OpenAI's GPT-4 Trained Using YouTube Videos: Details
OpenAI's unveiling of the GPT-4, touted as its most robust large language model to date, marked a significant leap in AI capabilities. The model's proficiency was showcased through impressive scores on various exams, indicating its advanced linguistic understanding. However, recent revelations shed light on OpenAI's unconventional training approach.
A report by The New York Times disclosed that OpenAI encountered data scarcity while developing its Whisper audio transcription model. To address this challenge, the company transcribed over a million hours of YouTube videos to train the GPT-4 language model, a move with legal ambiguities.
OpenAI President Greg Brockman reportedly spearheaded the sourcing of these videos, signalling the company's innovative methods in dataset acquisition. With conventional data sources depleted by 2021, discussions ensued about leveraging YouTube videos, podcasts, and audiobooks for training purposes.
In response to inquiries, OpenAI's spokesperson, Lindsay Held, emphasized the company's commitment to curating diverse datasets for each model to enhance its comprehension and competitiveness. Held also highlighted the utilization of public data and partnerships and explored synthetic data generation.

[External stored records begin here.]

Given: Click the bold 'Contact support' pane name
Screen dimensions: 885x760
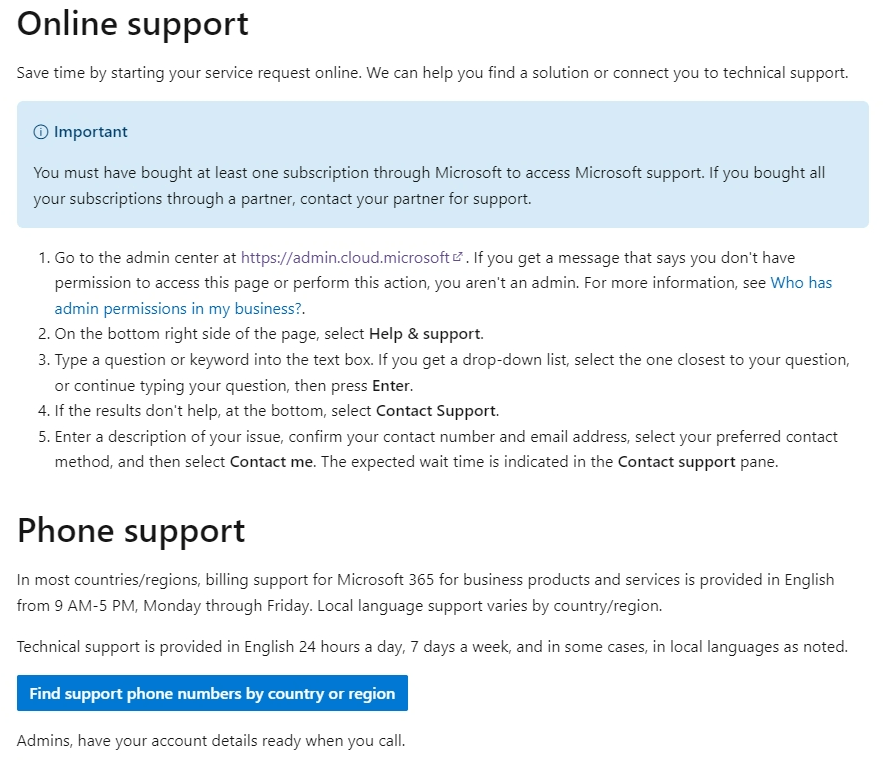Looking at the screenshot, I should pyautogui.click(x=677, y=462).
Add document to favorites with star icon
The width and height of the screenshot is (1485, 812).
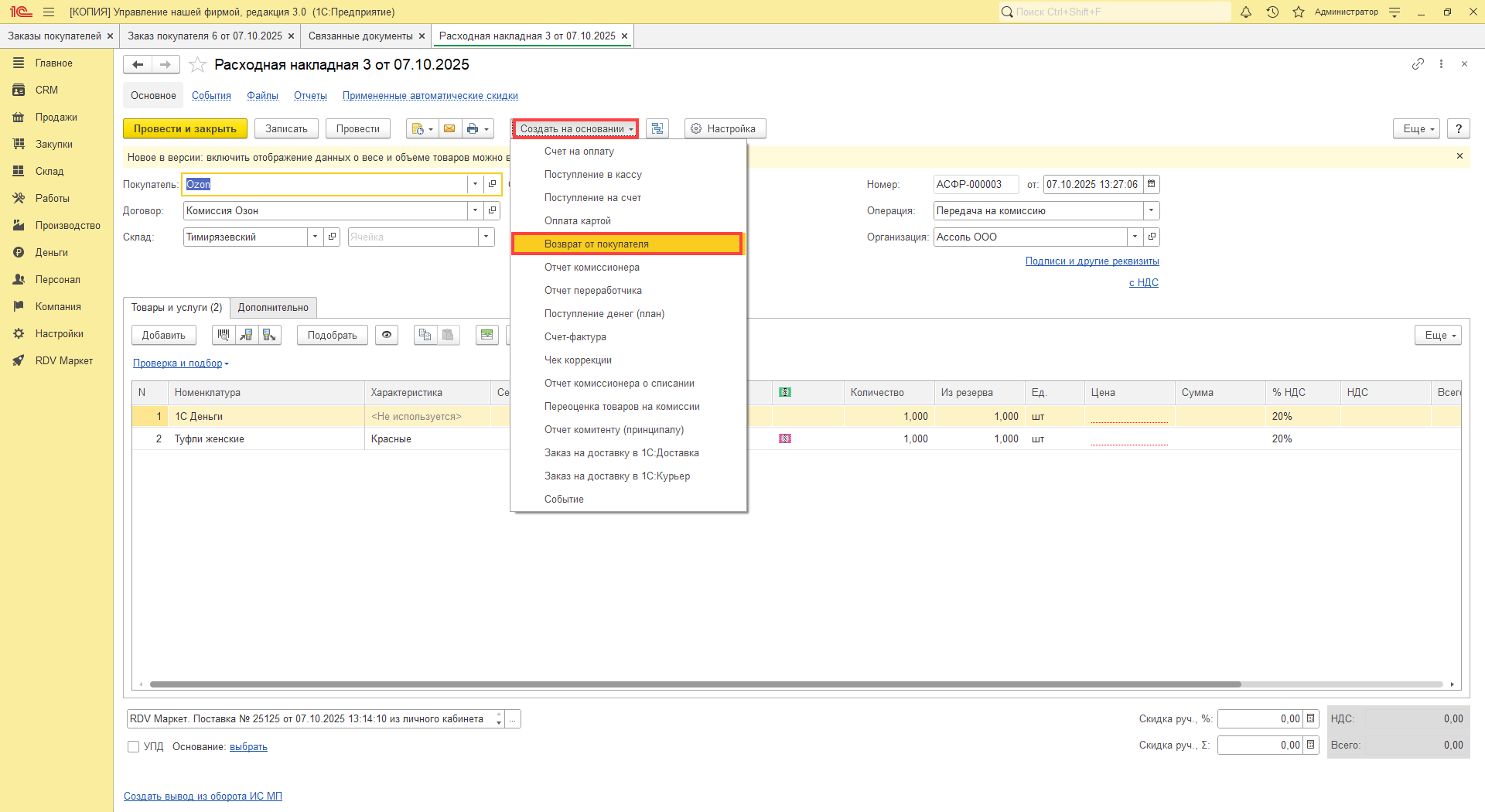[x=198, y=65]
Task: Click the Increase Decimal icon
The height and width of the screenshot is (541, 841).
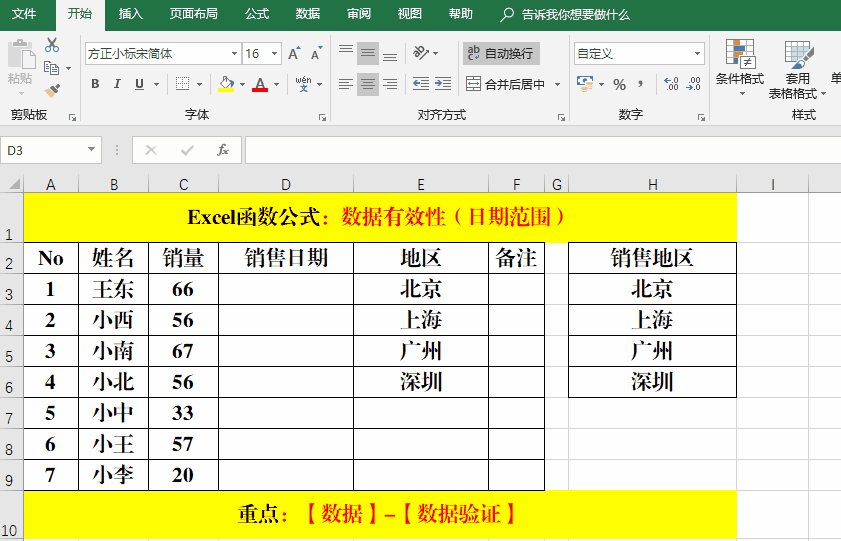Action: coord(670,84)
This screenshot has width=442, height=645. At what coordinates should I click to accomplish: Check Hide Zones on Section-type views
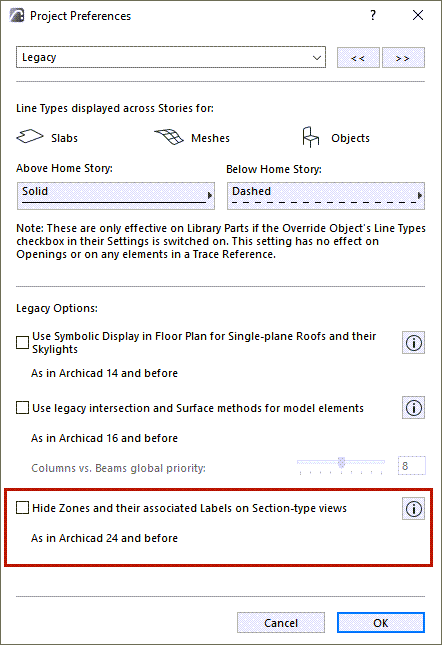point(22,508)
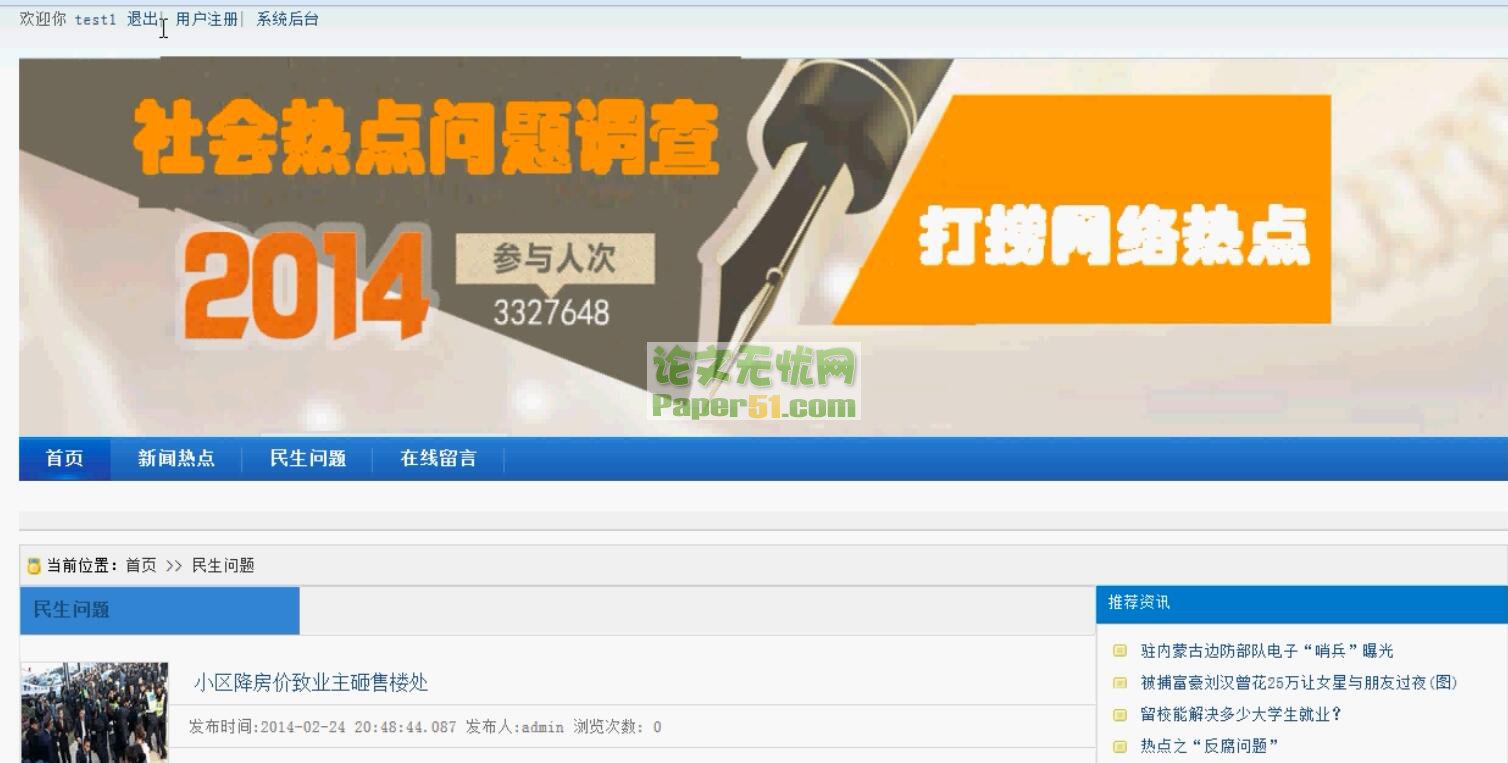Open the 用户注册 registration link
Image resolution: width=1508 pixels, height=763 pixels.
207,19
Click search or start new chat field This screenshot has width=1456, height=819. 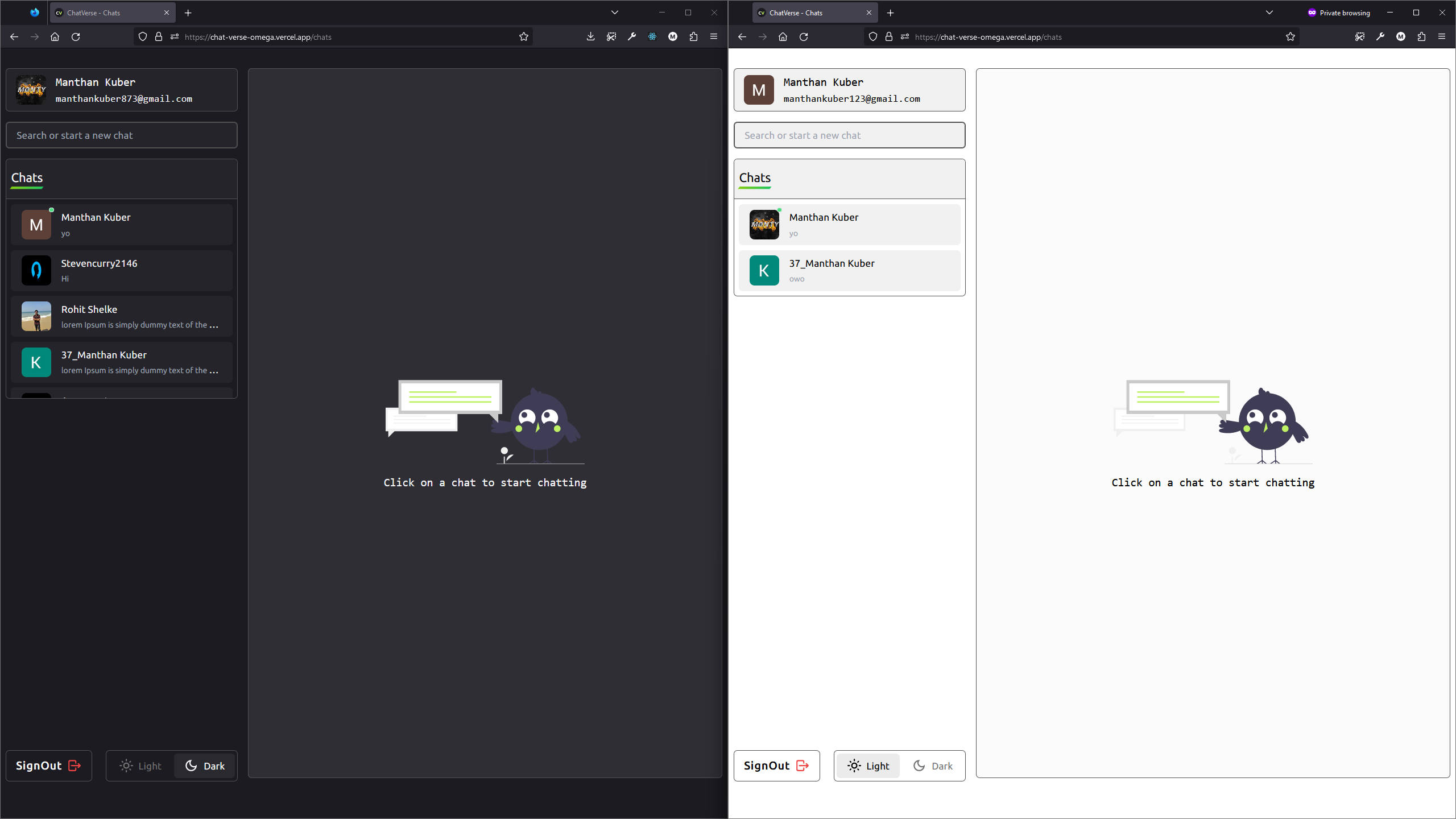[121, 135]
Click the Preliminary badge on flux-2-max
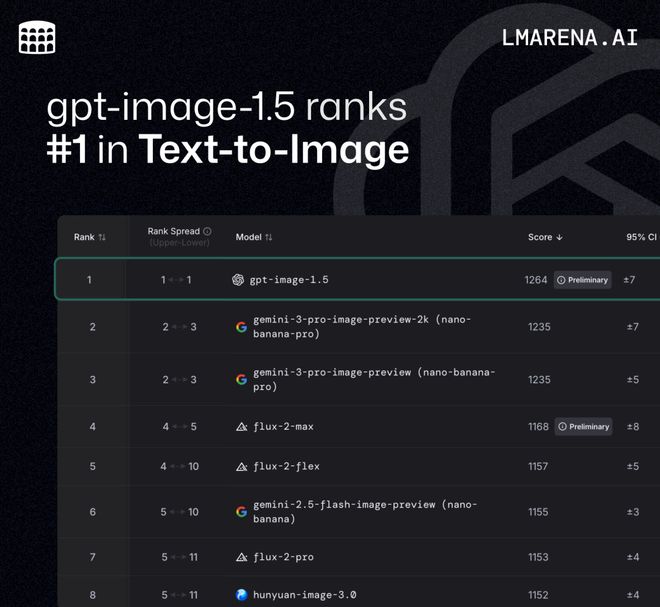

To recall, OpenAI's blog post introducing GPT-4 read, "We've created GPT-4, the latest milestone in OpenAI's effort in scaling up deep learning. GPT-4 is a large multimodal model (accepting image and text inputs, emitting text outputs) that, while less capable than humans in many real-world scenarios, exhibits human-level performance on various professional and academic benchmarks."
While speculations about the emergence of GPT-5 have circulated, OpenAI has not provided official confirmation regarding its launch timeline. Nonetheless, CEO Sam Altman has expressed ambitions for even more potent language models in the future, underscoring OpenAI's relentless pursuit of AI advancement.